A primera vista, László Krasznahorkai no manifiesta melancolía. Tampoco un gesto feroz o una mueca significativa contra nada. Húngaro errante, en su escritura saca punta a lo terrible. Quiero decir: la suya es expresión poderosa de un ciudadano impulsado por ideas para las que necesita la literatura, una literatura desasosegante, demorada, dispuesta a no ceder. Una escritura hecha de ideas adversas.
Reconoce su falta de simpatía por los periodistas, desconfía de los políticos, no cree que este mundo tenga arreglo. Él viaja y conoce.

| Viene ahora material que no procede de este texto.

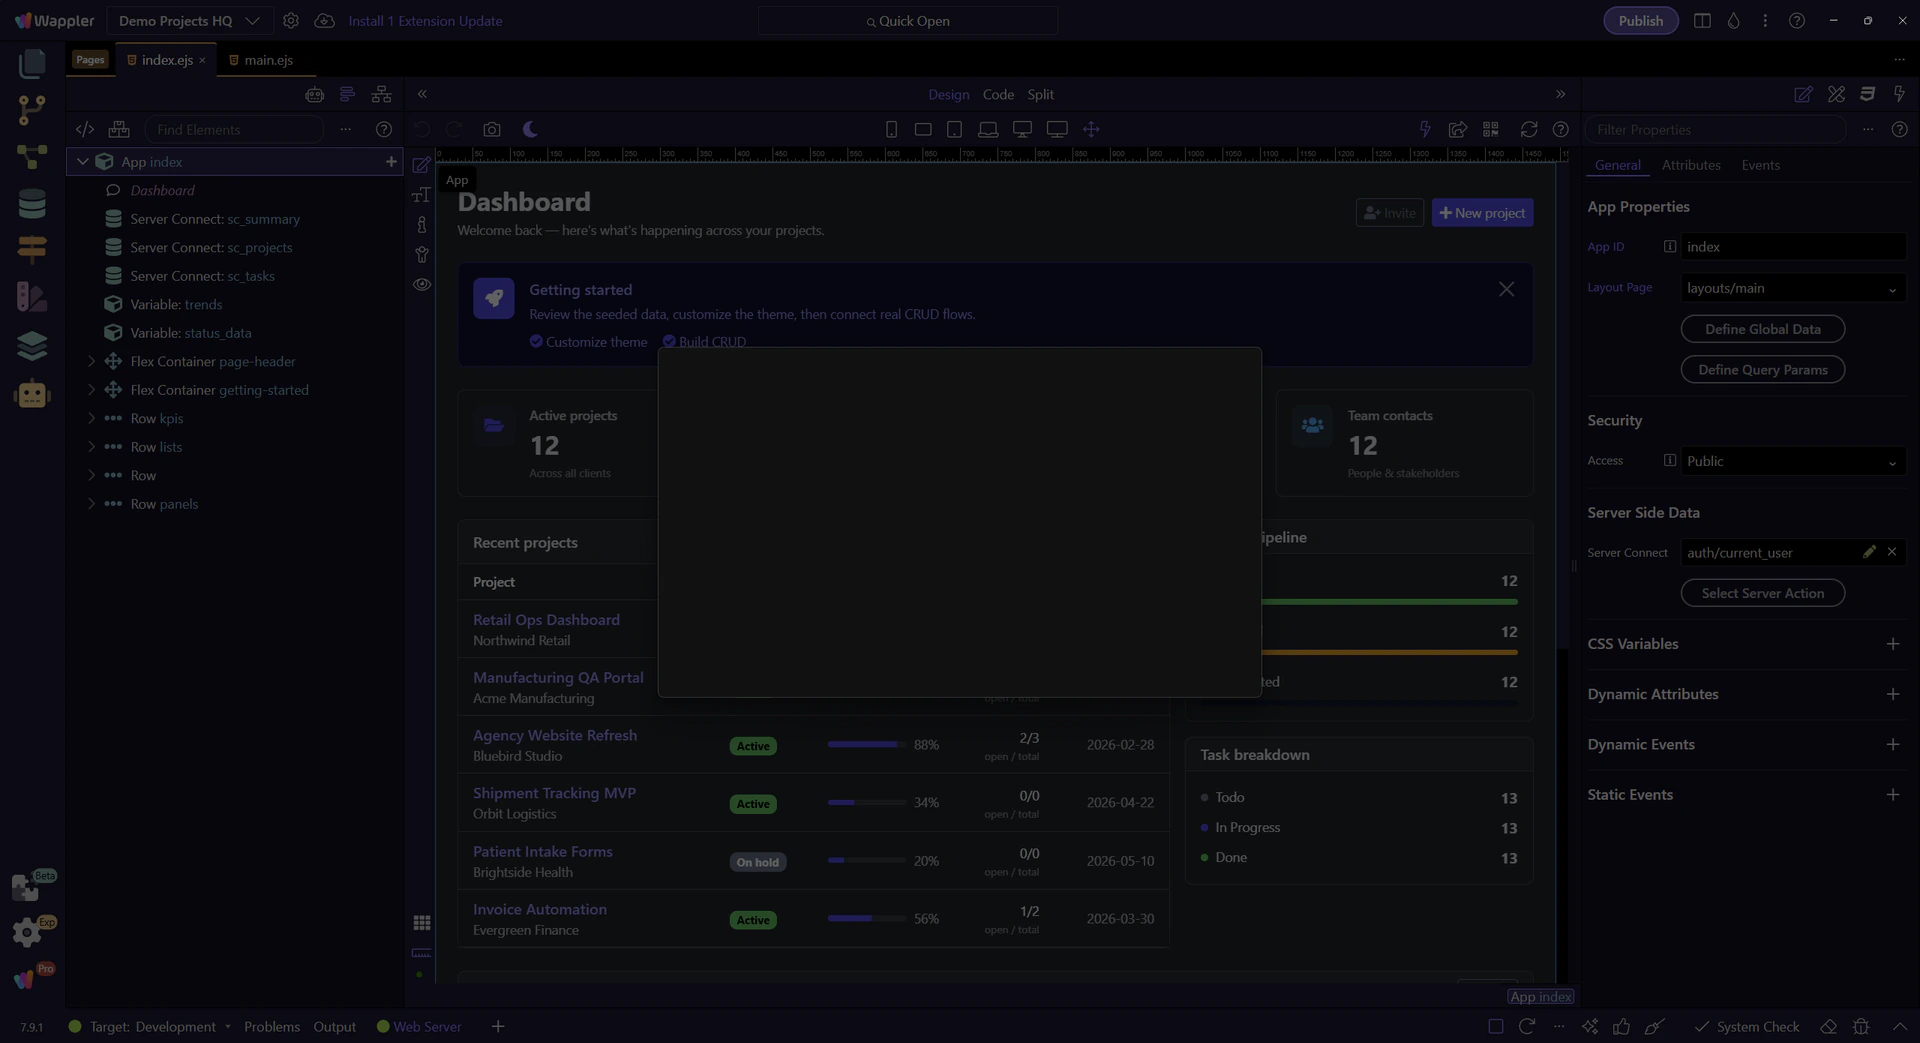Screen dimensions: 1920x1043
Task: Open project settings gear beside Demo Projects HQ
Action: (291, 21)
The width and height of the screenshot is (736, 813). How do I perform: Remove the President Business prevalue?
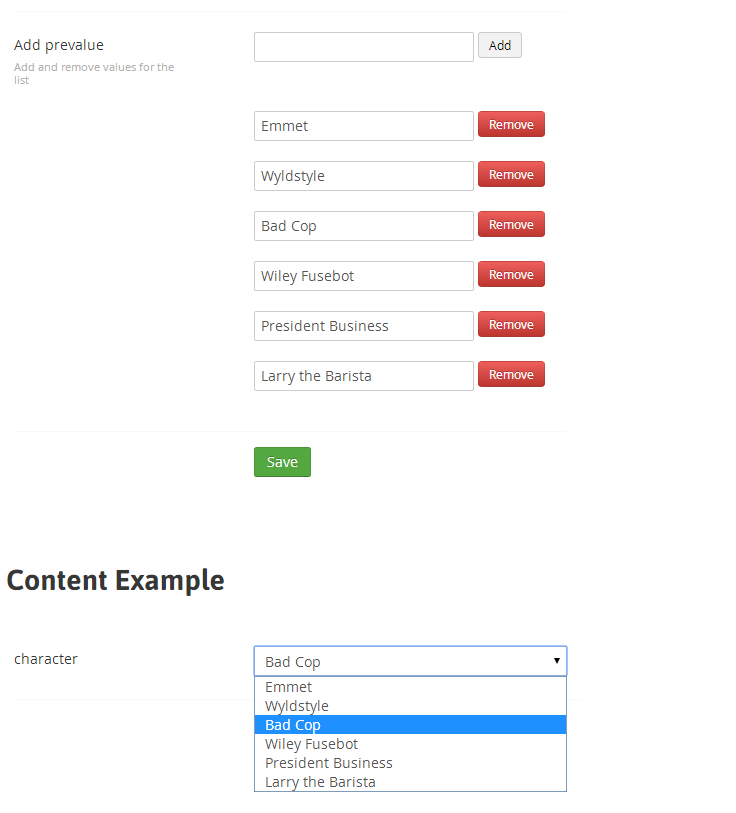point(511,325)
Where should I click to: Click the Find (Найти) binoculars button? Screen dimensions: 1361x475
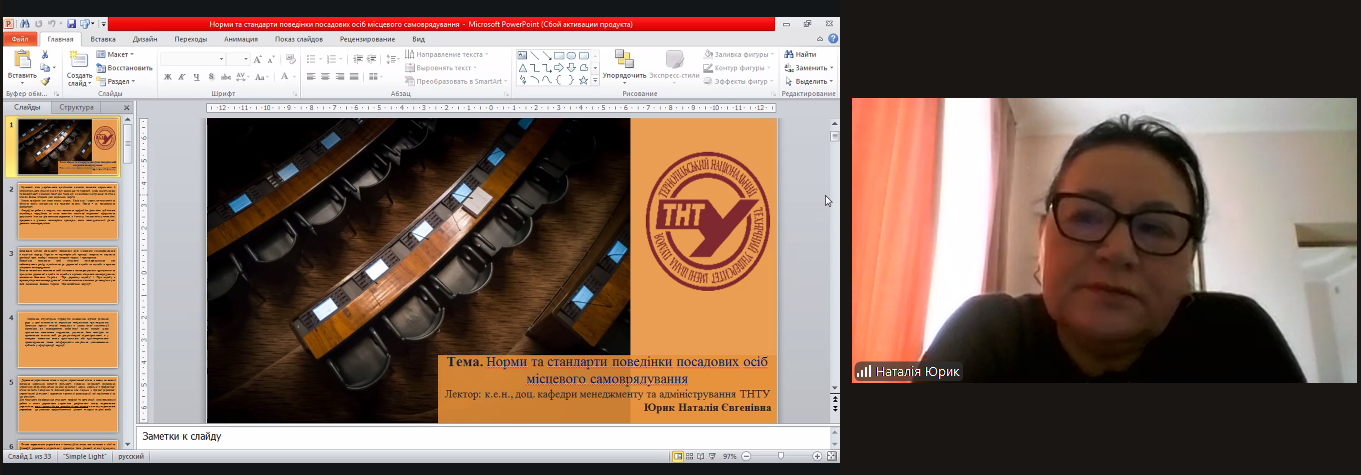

Observa y se confirma en sus desacuerdos. Pertenece al linaje de los escritores que exigen tiempo para entrar en su espesura (Bernhard, Cartarescu, Handke…) y parece no importarle demasiado estar un poco a solas casi siempre. Normal que colabore con un director de cine denso como Béla Tarr, del que no sabes cuánto es cine y cuánto es una sobredosis de su condición húngara.
László Krazsnahorkai también está en línea con el espíritu de un poeta que nada tiene que ver con su tradición, aunque sí cerca de sus prioridades: Fernando Pessoa. Autores con un cifrado particular. Ambos trabajan con un propósito hermoso: amplificar el idioma. Si sales entero de la lectura es posible adivinar su ambición literaria, esa vocación de comprender el oficio como una vía de ensanchamiento de la conciencia. El recién Nobel rehúye de los nuevos modales instaurados por la cultura digital: el exhibicionismo, la manipulación, la perversa ficción de confundir adrede lo real. No por estar fuera de norma, sino por norma propia, por pura protesta y por renuncia de lo evidente.
En las novelas de Krazsnahorkai la desolación funciona como pértiga. Y su país, Hungría, es la representación de lo hecho pedazos, una construcción absurda y peligrosa. Todo empezó al comprender qué significaba espigar en un país comunista y cómo éste descompone al instante cualquier alternativa a su opresión. Puede que sea una de las raíces de su obra, esa perplejidad y ese rechazo al enterarse de cuánto carece de sentido en esta era perra. Y aun así, leerlo trae algo gozoso, una ráfaga de poesía que potencia el extrañamiento. Un desacato a la inquisición, a la frívola solemnidad y al puritanismo de alrededor.